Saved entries
· · · · · · ·
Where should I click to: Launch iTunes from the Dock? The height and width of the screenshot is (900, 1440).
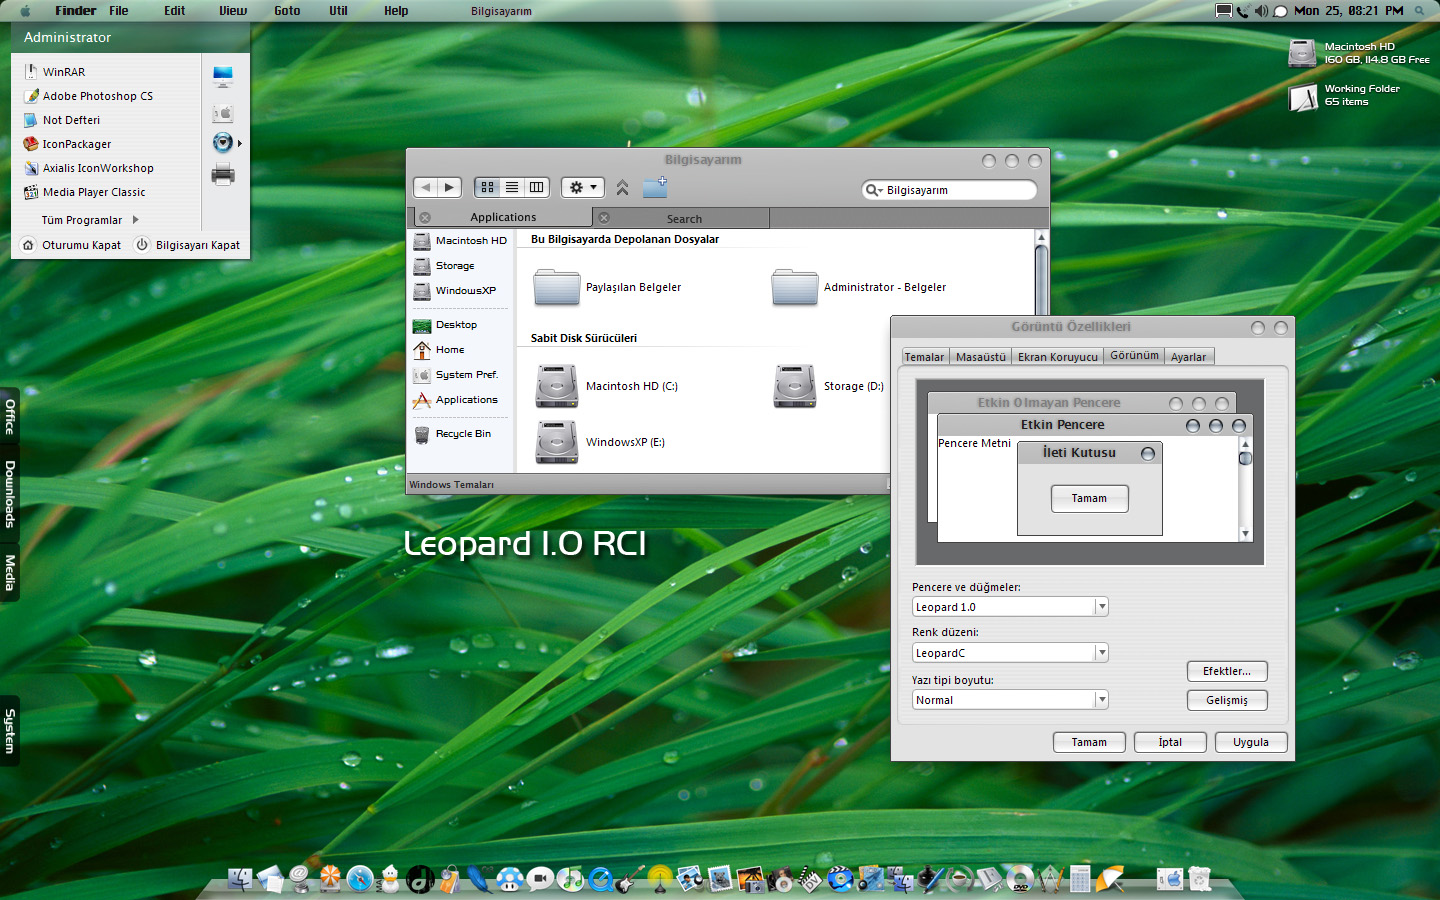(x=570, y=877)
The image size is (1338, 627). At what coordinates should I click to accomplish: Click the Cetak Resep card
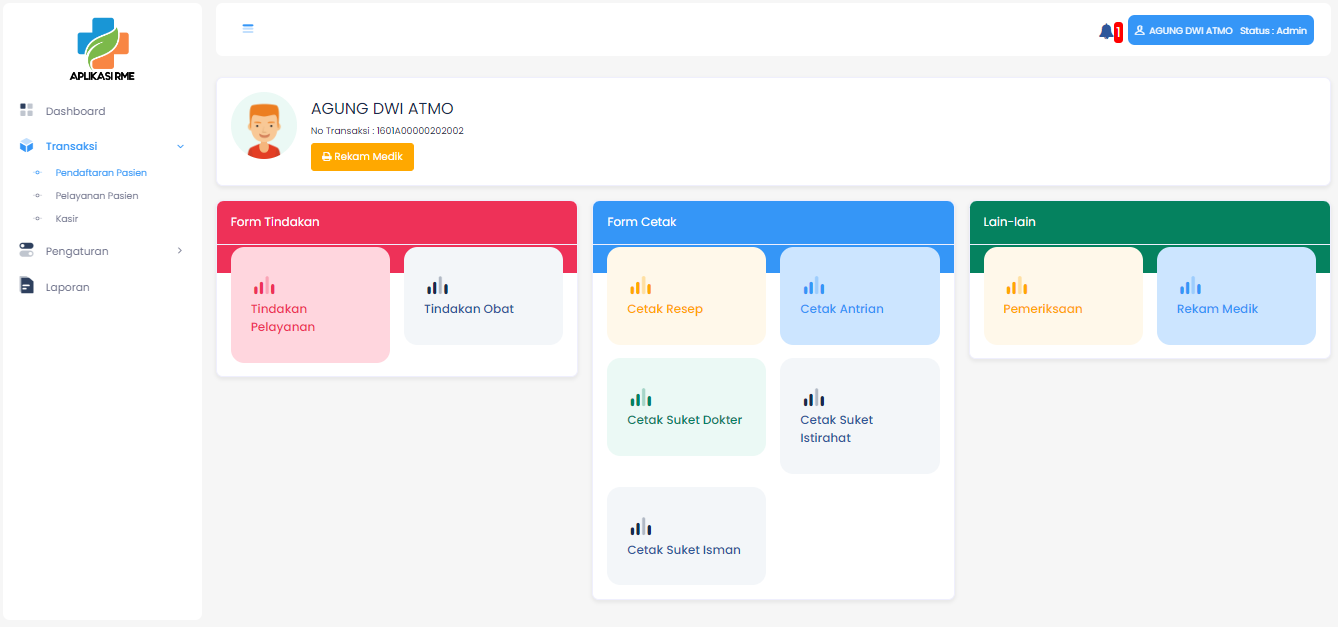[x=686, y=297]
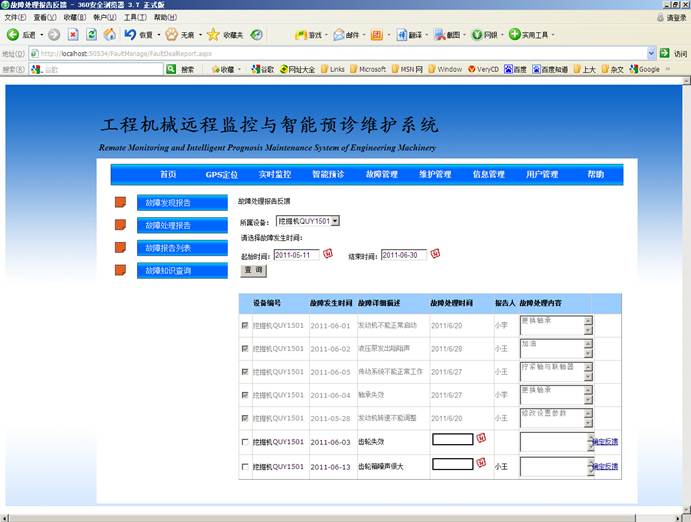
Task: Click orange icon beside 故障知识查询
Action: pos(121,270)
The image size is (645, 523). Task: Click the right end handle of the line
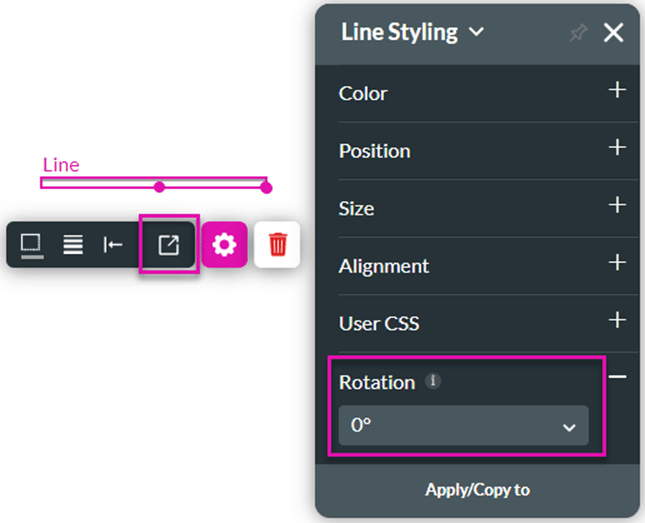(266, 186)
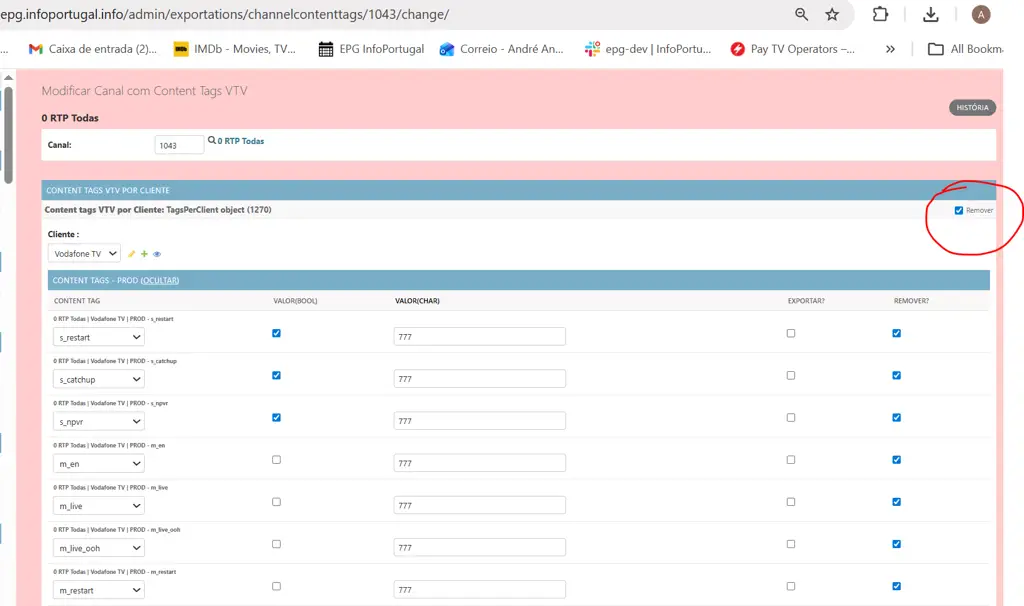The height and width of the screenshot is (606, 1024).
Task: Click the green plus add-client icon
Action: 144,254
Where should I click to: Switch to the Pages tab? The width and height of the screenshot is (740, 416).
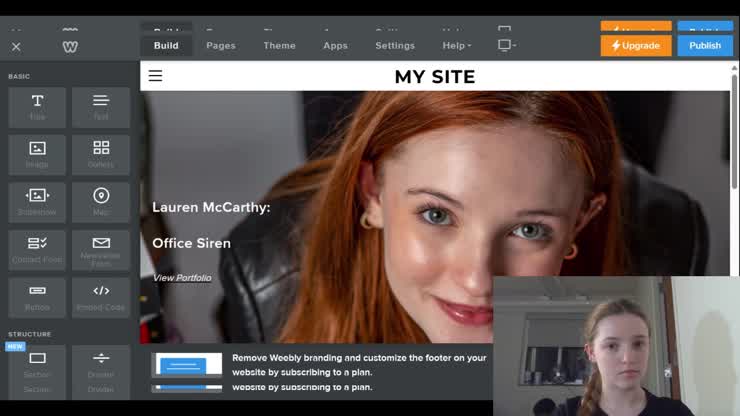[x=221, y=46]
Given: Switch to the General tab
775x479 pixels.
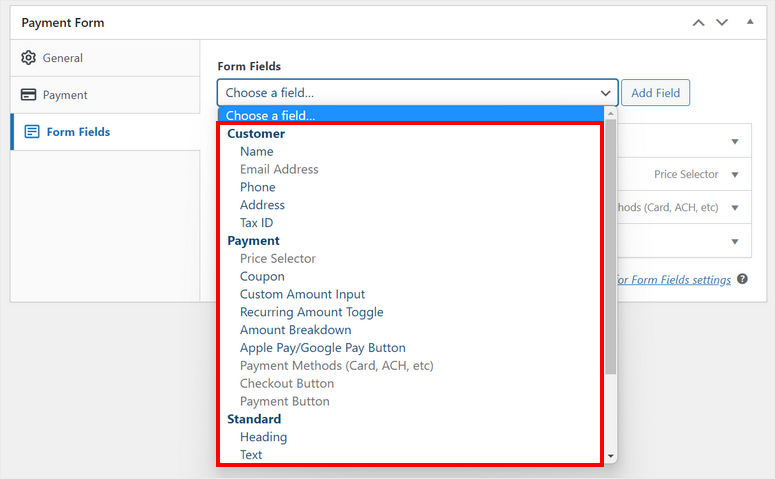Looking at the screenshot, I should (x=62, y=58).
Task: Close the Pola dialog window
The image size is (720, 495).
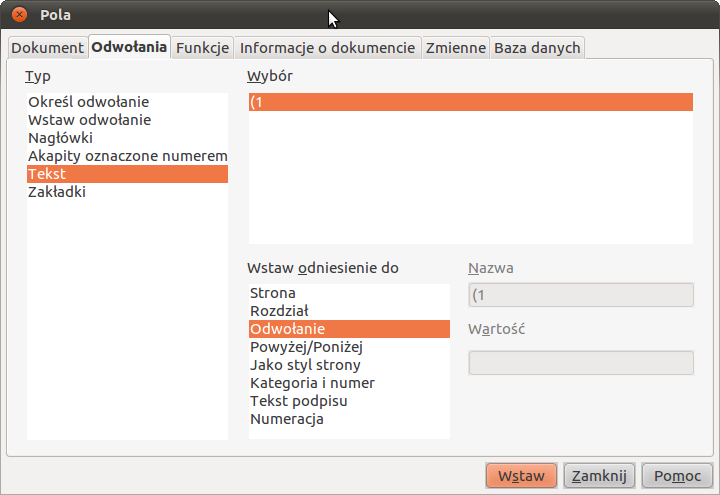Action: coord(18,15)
· · · · · · ·
### Work instruction
Without including any picture, print all of the entries above exactly.

### Task response
Where should I click to: Launch iTunes from the Dock? The height and width of the screenshot is (900, 1440).
(x=570, y=877)
The image size is (1338, 627). At what coordinates should I click to accomplish: Click the Cetak Resep card
[x=686, y=297]
Task: Click orange icon beside 故障知识查询
Action: pos(121,270)
The image size is (645, 523). Task: Click the right end handle of the line
(266, 186)
The height and width of the screenshot is (606, 1024).
Task: Click the green plus add-client icon
Action: 144,254
Where should I click to: Switch to the Pages tab? The width and height of the screenshot is (740, 416).
[x=221, y=46]
Given: Switch to the General tab
775x479 pixels.
Looking at the screenshot, I should (x=62, y=58).
Task: Close the Pola dialog window
The image size is (720, 495).
Action: coord(18,15)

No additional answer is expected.